By late afternoon, firefighters and rescue workers had so far managed to remove only 70 bodies from the building, their work hampered first by smoke and fire, then by unstable debris and another tense, lengthy evacuation Thursday morning, this time because of a bomb threat.
Firefighters who had been working around-the-clock shifts recounted how their desperate efforts had been stymied from the start by repeated evacuations, including one in the first frantic hours on Tuesday when authorities believed a second attack was imminent.
"We were there about 14 hours straight, battling smoke in the dark. But the most frustrating thing was we had to keep dropping our gear and running for our lives when we wanted to stay and save other lives," said Andrea Kaiser, a firefighter from Arlington County.
Capt. Robert F. Wirtz, also of the Arlington County Fire Department, said the military authorities had twice warned that radar stations had detected airplanes headed toward the Pentagon, forcing rescuers to drop their hoses and axes and race from the building, raising the question of whether other victims could have been saved in early hours.
"That was everyone's biggest fear: another attack on the Pentagon like the World Trade Center," Wirtz said.
The damage to the Pentagon was extensive, compounded by smoke and water damage from the tenacious fires that burned for a day and a half after the attack.

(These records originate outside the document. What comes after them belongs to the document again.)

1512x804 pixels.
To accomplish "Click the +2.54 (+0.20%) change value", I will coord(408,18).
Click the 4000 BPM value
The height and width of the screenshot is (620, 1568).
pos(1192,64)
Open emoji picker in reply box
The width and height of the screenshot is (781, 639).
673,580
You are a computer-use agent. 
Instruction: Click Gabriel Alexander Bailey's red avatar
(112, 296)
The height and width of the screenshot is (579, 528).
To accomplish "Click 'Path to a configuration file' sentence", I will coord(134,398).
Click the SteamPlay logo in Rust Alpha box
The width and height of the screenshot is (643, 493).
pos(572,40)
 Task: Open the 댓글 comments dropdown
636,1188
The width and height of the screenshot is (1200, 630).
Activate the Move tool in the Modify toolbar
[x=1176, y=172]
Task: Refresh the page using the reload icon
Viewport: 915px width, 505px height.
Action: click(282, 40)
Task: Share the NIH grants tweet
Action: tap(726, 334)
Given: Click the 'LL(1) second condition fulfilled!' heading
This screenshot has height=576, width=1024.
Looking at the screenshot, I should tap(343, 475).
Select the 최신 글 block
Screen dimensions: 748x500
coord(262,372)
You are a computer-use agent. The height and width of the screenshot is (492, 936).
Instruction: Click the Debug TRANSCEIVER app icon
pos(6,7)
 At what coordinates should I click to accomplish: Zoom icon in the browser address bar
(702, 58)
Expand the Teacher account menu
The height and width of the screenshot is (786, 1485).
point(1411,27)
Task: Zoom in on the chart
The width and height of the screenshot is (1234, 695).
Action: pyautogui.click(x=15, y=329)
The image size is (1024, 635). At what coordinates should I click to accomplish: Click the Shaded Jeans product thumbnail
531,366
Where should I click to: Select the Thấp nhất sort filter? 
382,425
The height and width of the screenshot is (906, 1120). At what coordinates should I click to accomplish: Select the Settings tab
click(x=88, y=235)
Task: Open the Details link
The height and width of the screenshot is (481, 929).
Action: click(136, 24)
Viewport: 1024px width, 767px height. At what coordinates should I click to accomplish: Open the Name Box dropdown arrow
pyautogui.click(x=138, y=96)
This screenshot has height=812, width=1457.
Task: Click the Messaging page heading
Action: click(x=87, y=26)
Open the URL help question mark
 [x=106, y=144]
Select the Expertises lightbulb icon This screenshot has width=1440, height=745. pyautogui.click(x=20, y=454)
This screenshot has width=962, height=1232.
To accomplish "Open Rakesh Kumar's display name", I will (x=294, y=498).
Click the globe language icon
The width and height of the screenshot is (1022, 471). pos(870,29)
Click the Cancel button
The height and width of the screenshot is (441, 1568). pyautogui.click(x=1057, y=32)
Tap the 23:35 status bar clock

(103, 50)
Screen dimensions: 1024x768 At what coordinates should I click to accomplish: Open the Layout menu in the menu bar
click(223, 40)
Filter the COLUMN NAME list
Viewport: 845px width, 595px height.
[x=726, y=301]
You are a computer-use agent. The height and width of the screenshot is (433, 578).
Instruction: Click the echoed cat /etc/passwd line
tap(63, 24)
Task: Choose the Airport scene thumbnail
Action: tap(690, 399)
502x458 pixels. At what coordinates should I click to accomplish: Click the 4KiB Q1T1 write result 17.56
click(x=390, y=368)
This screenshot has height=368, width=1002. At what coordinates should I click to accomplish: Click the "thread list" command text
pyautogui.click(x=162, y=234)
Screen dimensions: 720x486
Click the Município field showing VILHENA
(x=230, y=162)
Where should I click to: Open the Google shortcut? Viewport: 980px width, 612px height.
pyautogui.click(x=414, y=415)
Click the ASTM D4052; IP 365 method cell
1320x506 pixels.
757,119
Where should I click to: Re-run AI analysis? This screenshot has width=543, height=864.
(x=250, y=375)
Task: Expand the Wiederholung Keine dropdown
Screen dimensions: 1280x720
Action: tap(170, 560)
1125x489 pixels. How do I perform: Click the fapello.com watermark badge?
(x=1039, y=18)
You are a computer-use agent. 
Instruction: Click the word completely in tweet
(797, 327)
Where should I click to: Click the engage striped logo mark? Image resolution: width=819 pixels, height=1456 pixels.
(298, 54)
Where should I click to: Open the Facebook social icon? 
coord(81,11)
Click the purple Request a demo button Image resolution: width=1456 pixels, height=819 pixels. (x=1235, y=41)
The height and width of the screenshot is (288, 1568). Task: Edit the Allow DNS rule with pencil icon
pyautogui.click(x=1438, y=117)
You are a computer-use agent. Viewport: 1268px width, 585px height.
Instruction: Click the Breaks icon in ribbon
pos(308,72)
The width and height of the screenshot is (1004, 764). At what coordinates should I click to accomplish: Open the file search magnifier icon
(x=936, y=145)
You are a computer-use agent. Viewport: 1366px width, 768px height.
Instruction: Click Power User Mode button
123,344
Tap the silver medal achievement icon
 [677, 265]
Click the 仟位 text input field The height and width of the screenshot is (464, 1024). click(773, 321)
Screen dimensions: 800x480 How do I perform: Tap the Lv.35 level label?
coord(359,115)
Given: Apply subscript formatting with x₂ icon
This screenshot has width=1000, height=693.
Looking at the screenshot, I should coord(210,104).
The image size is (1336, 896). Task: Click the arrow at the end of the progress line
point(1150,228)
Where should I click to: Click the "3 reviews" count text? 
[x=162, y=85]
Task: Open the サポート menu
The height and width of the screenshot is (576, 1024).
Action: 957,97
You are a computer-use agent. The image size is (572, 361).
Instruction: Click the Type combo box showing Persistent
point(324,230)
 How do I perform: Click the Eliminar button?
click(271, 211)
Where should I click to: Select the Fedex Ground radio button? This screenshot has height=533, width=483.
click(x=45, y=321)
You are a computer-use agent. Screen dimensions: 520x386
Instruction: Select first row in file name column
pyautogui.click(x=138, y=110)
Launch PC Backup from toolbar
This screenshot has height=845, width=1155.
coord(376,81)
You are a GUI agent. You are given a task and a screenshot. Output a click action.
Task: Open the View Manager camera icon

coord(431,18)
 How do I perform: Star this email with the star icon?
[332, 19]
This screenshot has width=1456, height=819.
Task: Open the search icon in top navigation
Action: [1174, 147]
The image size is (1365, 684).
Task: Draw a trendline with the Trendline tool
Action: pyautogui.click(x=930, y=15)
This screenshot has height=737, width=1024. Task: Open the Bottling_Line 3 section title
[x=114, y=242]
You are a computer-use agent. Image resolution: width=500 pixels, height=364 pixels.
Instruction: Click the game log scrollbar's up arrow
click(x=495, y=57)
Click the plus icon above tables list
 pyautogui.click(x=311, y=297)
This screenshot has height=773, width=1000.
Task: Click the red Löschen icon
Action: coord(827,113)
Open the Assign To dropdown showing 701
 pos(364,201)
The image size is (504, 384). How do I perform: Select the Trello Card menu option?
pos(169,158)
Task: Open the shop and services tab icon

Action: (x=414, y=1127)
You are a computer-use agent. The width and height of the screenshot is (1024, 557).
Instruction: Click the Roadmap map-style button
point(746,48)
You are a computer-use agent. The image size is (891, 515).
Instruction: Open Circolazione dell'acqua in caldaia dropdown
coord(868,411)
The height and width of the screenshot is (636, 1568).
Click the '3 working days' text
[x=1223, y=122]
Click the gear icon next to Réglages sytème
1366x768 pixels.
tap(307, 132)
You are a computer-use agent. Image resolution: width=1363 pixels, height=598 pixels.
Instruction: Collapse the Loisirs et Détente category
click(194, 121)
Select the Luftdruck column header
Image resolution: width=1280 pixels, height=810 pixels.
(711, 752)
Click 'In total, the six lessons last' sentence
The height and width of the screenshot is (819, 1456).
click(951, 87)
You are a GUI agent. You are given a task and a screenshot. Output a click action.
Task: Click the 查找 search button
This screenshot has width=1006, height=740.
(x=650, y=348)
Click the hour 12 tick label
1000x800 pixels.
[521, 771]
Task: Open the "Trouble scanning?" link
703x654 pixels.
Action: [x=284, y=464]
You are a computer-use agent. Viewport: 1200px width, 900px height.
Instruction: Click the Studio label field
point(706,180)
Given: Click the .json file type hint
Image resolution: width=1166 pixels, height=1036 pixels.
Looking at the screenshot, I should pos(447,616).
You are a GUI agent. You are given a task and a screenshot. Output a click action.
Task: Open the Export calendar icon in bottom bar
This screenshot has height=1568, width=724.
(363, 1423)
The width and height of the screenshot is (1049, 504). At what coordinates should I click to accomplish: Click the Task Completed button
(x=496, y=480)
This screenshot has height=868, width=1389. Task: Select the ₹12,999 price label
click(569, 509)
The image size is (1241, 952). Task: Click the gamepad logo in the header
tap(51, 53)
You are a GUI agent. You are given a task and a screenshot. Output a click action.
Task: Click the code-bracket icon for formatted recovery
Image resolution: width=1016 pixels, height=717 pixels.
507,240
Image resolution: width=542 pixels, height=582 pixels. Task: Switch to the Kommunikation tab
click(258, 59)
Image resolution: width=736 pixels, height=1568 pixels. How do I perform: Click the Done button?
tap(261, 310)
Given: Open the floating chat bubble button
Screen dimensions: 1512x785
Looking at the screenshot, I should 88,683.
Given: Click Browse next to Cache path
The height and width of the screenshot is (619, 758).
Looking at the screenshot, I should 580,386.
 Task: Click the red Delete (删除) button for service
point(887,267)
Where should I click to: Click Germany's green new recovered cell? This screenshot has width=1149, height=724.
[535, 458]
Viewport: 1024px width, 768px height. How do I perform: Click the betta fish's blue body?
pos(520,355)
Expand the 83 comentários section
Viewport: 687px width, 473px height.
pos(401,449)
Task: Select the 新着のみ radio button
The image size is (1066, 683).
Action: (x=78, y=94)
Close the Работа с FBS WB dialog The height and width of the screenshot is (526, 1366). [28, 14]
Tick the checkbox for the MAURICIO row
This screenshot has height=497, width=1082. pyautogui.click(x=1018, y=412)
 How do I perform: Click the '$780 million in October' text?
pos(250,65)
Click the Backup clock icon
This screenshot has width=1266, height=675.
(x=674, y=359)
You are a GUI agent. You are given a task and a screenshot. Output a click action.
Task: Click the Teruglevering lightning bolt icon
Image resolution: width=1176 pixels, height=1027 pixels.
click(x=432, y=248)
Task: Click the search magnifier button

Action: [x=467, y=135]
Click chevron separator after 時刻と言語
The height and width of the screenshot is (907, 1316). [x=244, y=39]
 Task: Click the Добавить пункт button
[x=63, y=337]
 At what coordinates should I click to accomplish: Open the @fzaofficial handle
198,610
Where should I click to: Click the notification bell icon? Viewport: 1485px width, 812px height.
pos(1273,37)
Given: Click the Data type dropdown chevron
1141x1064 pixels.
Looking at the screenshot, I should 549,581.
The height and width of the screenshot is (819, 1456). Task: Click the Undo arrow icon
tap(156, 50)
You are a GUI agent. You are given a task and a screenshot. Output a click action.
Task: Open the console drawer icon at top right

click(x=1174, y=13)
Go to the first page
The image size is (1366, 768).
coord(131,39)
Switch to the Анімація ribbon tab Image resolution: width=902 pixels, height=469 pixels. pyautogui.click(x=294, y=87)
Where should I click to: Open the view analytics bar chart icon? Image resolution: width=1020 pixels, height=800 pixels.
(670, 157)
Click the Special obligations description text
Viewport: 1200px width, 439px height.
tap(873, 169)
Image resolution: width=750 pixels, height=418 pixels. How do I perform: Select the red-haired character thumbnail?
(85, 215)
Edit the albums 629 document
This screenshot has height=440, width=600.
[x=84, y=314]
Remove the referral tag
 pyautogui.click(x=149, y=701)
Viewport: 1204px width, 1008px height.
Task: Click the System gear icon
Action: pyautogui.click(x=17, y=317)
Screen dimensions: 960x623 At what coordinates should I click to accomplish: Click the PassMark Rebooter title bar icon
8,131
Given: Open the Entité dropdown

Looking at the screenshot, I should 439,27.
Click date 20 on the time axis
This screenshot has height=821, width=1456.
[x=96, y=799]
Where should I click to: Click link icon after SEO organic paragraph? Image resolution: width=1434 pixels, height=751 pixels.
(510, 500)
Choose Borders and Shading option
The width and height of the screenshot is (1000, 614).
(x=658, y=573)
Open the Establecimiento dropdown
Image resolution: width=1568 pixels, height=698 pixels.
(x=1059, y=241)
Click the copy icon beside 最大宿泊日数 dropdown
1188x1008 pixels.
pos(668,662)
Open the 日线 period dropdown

About 40 percent of the building remained closed Thursday, even though most of the Pentagon's 24,000 workers returned to work, doubling up in offices in the Pentagon or in spaces nearby.
One official said the scope of the structural damage is still not clear, since engineers had not been able to reach the core of the wreckage. But there was little doubt that the Pentagon's distinctive, five- sided building would be restored.
Officials said it would take at least a week for workers to remove all the remains of the victims - some may never be found, they said - and begin the effort to shore up the building. All day, trucks moved in and out, carrying away tons of rubble.
The Associated Press said human remains pulled from the Pentagon were being taken to Dover Air Force Base in Delaware to be identified.